Melalui sosok Kashva, Tasaro bercerita dengan bahasa mengalir tentang perjalanan seorang pencari kebenaran yang menelusuri jejak utusan akhir zaman (Nabi Allah) dari satu kitab suci ke kitab suci lainnya. Keluar dari Persia untuk menemukan sosok utusan Tuhan yang dikabarkan dalam kitab suci agama Zoroaster, Hindu, Budha, Kristen, dan lainnya. Ia berkelana sampai ke India, Pegunungan Es, Tibet, dan Cina, hanya untuk menemukan sosok utusan Tuhan yang dikabarkan dalam berbagai Kitab Suci.

Kabar perihal adanya utusan Tuhan (terakhir) itu Kashva dapatkan dari seorang kawan jauh yang melakukan surat menyurat. Elyas namanya, berasal dari Syiria. Dialah yang mengabari Kashva perihal adanya utusan Tuhan di Tanah Arab yang disebutkan dalam berbagai Kitab Suci.

Anehnya, Kashva dalam pencariannya yang dikejar-kejar pasukan Khosrou (penguasa Persia) tidak langsung ke Makkah melalui Irak, Syiria, Yordan, dan Arab. Namun, malah memilih jalur tempuh lain yang secara logika malah menjauh. Tampaknya ambisi ruhaniah (spiritual) Kashva untuk mengonfirmasi kebenaran tentang adanya utusan terakhir Tuhan yang disebutkan dalam kitab-kitab suci. Akan tetapi, perjalanan Kashva dalam novel ini baru sampai Tibet. Berakhirkah di sana? Tidak! Kabarnya, perjalanan Kashva dilanjutkan dalam novel kedua yang sedang ditulis Tasaro.

Pada cerita Muhammad saw, Tasaro menceritakan sejarah lahirnya Islam di Tanah Arab dan reaksi hadirnya Muhammad saw di tangah masyarakat jahiliah. Bahasa yang digunakan Tasaro GK terasa menyentuh emosi sehingga adegan demi adegan dan babak demi babak terasa hidup.

Pada kisah Perang Uhud dan sosok tentara Muslimah pembela Nabi saw hadir dengan lugas, apik, dan menyentuh. Terasa pada adegan cabut mata panah dari wajah Muhammad saw seakan-akan pembaca melihat sendiri kejadiannya. Termasuk mukjizat memancarnya air dengan celupan anak panah pun dimunculkan oleh Tasaro GK. Cerita Muhammad saw dalam novel ini kemudian berakhir dengan ajakan masuk Islam melalui surat kepada Raja Persia (Dinasti Sassania), Kavadh.

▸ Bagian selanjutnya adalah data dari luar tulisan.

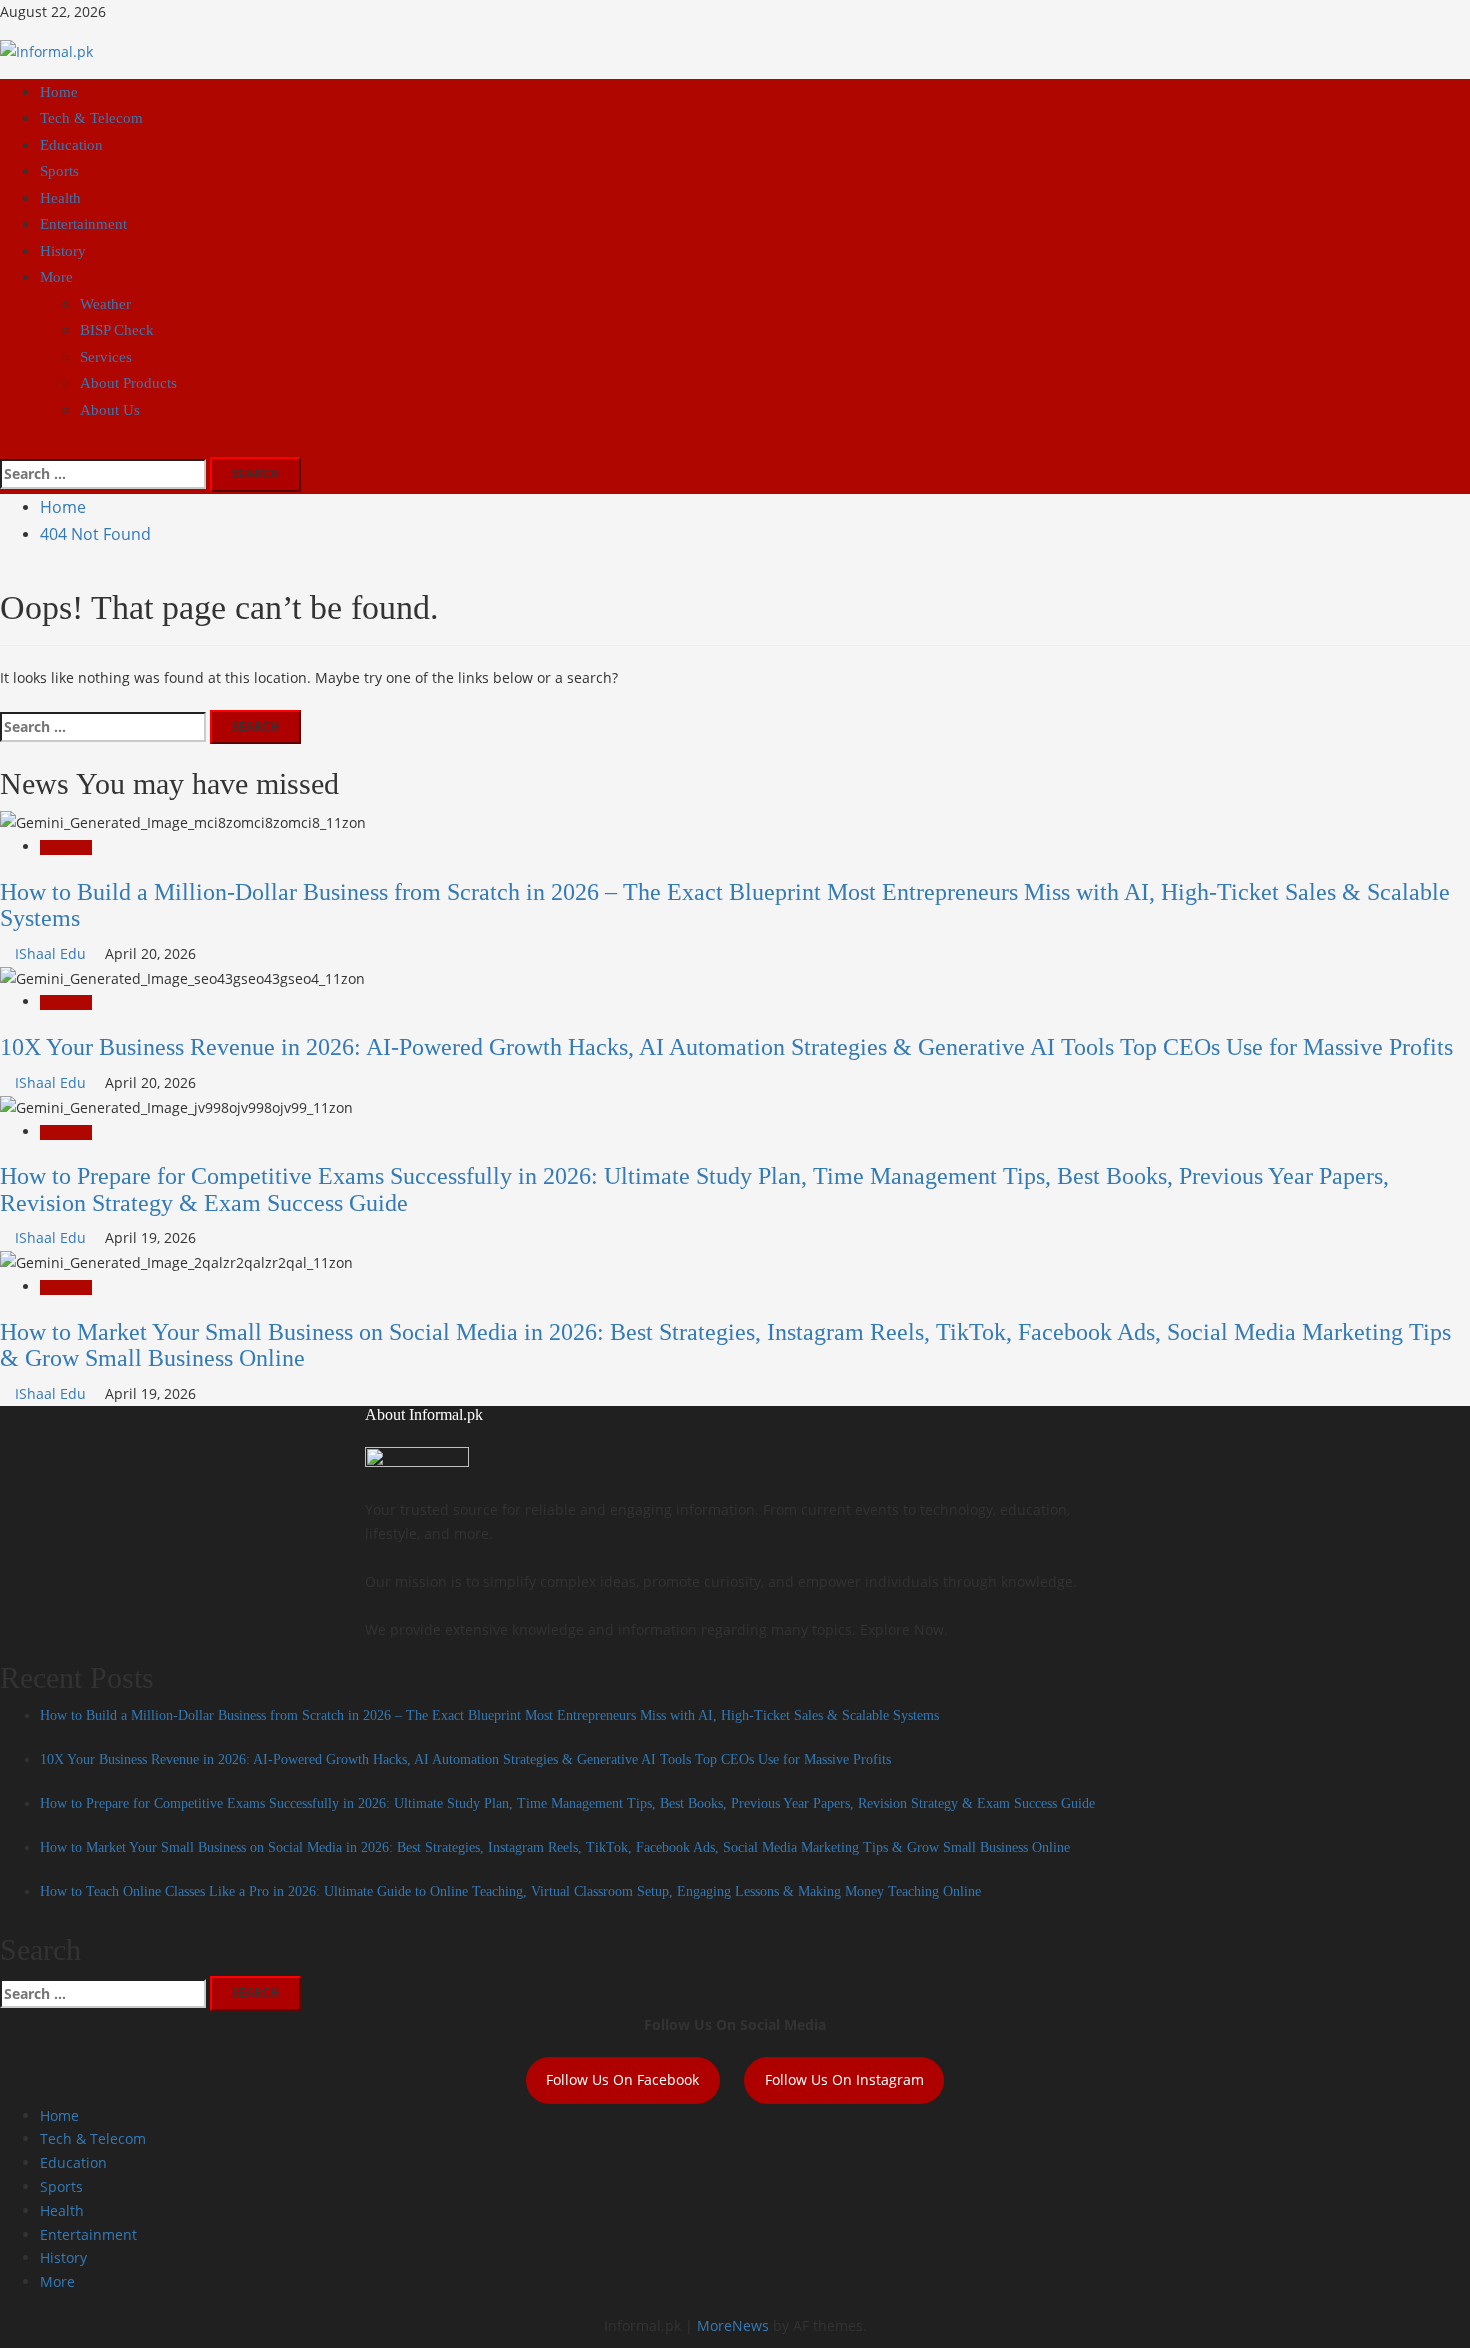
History (63, 251)
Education (71, 145)
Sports (59, 171)
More (56, 277)
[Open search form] (5, 444)
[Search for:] (103, 474)
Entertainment (83, 224)
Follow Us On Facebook (622, 2079)
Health (60, 198)
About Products (128, 383)
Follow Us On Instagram (844, 2079)
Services (106, 357)
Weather (105, 304)
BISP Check (117, 330)
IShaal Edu (52, 953)
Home (59, 92)
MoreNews (733, 2325)
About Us (110, 410)
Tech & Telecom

Tasaro memang piawai dalam mengolah bahasa dan kata sehingga terasa hidup ketika membacanya. Namun Tasaro juga tidak luput dari kekurangan, khususnya lemah dalam melakukan seleksi sumber penulisan novelnya.

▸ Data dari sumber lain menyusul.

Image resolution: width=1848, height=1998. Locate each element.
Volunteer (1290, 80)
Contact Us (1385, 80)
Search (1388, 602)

Saya menduga bahwa Tasaro sangat meyakini buku-buku sejarah Muhammad saw yang beredar sudah melalui tahapan kajian sejarah dan menggangapnya sudah menjadi kebenaran umum. Karena itu, Tasaro tidak menyeleksi sumber-sumber sejarah yang valid dalam menuliskan kisah Muhammad pada novelnya. Saya menemukan fakta sejarah Nabi Muhammad saw yang secara nilai bukannya menunjukkan kemuliaan dan keagungan malah merendahkan.

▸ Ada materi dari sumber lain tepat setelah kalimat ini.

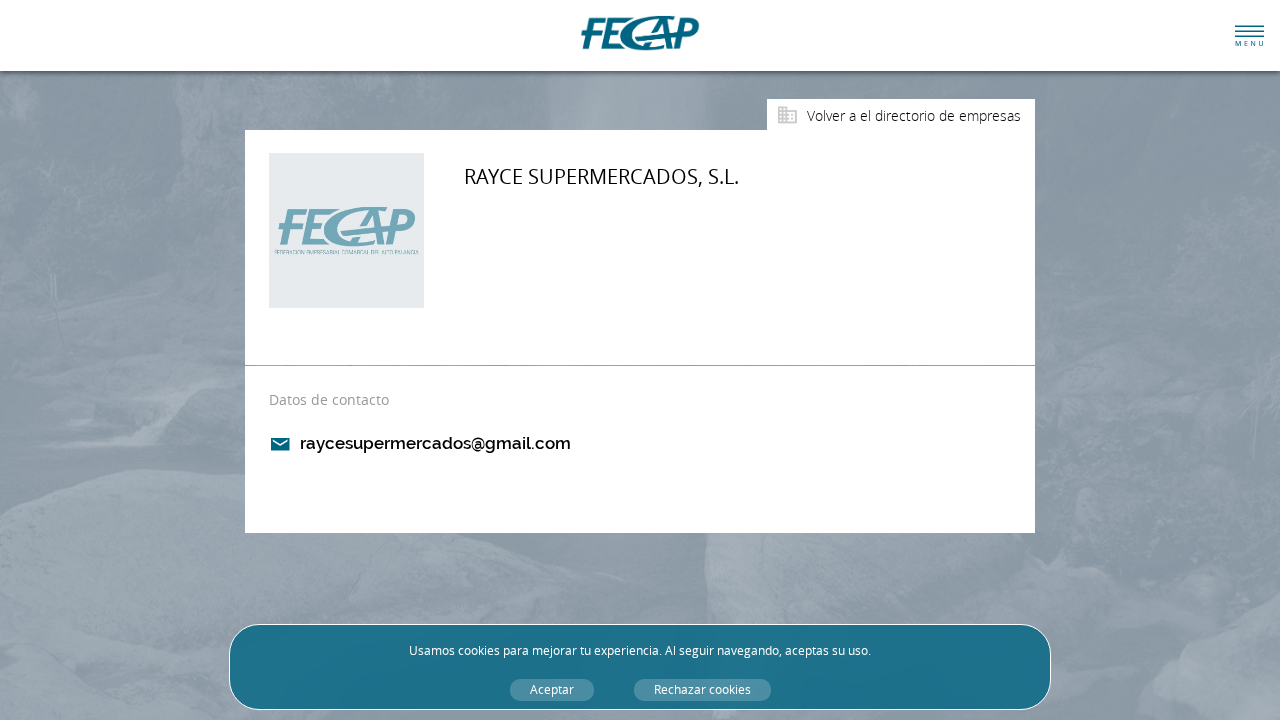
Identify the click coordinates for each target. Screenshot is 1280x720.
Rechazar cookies (702, 689)
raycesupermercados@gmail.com (435, 443)
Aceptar (552, 689)
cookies (479, 650)
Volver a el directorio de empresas (914, 115)
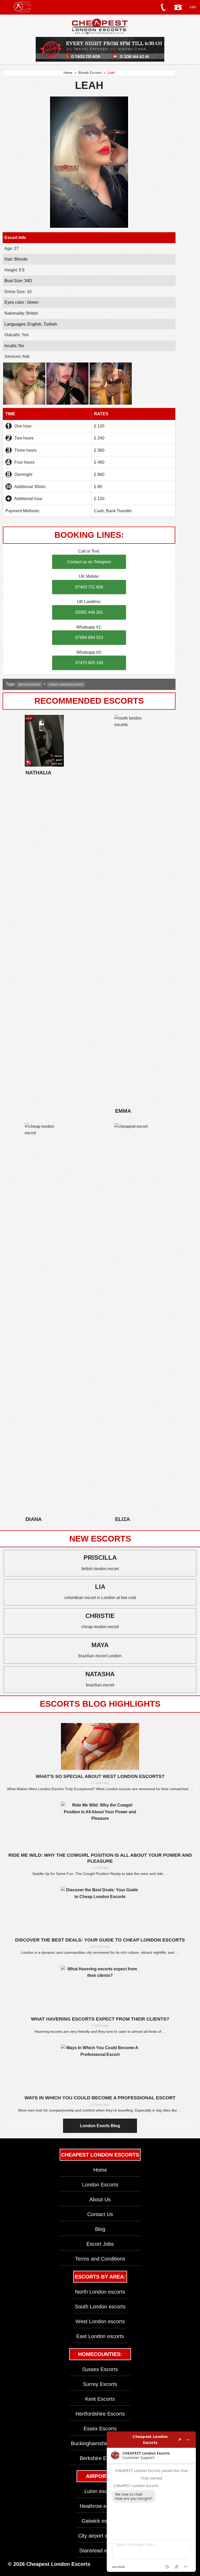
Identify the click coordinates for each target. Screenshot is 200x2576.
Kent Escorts (100, 2399)
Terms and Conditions (100, 2259)
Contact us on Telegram (89, 562)
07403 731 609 (89, 587)
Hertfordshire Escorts (100, 2414)
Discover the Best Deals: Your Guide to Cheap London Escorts (100, 1940)
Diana (34, 1519)
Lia (100, 1586)
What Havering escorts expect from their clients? (100, 2019)
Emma (123, 1111)
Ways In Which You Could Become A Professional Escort (100, 2097)
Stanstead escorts (100, 2550)
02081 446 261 (89, 612)
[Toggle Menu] (7, 7)
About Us (100, 2199)
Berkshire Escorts (100, 2458)
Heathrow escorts (100, 2506)
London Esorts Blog (100, 2126)
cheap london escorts (66, 684)
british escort (29, 684)
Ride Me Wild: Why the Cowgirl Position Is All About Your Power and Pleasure (100, 1858)
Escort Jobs (100, 2244)
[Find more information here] (151, 2501)
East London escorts (100, 2336)
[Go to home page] (22, 7)
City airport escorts (100, 2536)
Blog (100, 2229)
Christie (100, 1615)
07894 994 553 (89, 637)
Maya (100, 1644)
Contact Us (100, 2214)
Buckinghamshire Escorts (100, 2443)
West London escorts (100, 2321)
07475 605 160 (89, 663)
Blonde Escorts (90, 73)
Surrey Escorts (100, 2384)
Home (68, 73)
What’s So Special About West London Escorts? (100, 1776)
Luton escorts (100, 2491)
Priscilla (100, 1557)
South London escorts (100, 2306)
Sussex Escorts (100, 2369)
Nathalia (38, 772)
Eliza (122, 1519)
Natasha (100, 1674)
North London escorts (100, 2292)
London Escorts (100, 2184)
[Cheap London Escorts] (100, 26)
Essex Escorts (100, 2428)
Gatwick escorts (100, 2521)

Hal ini tampak pada bagian 14, Perempuan Suci: Mekkah, 610 Masehi, diceritakan Jibril menyampaikan wahyu kepada Muhammad saw dengan cara yang mengerikan, didekap dengan keras sampai kepayahan, ketakutan, dan tidak mengetahui perihal kenabiannya. Padahal dalam al-Quran surah Al-An`aam [6] ayat 125, adh-Dhuha [93]: 6-11, dan al-Insyirah [94]: 1-3, bahwa yang mendapatkan petunjuk (wahyu) jiwanya akan merasakan tenang, tenteram, gembira, dan dadanya lega. Orang yang mendapat wahyu seperti Muhammad bin Abdullah seharusnya digambarkan bahagia karena merasakan ketenteraman luarbiasa. Bukan sebaliknya.

Kemudian pada bagian 15, Kesaksian Waraqah. Disebutkan bahwa Khadijah mendatangi Waraqah, seorang ahli kitab yang juga masih ada hubungan saudara dengan Khadijah, untuk menanyakan kejadian yang dialami suaminya di Gua Hira.Waraqah membenarkan bahwa yang datang itu malaikat yang diutus Allah untuk memberi wahyu.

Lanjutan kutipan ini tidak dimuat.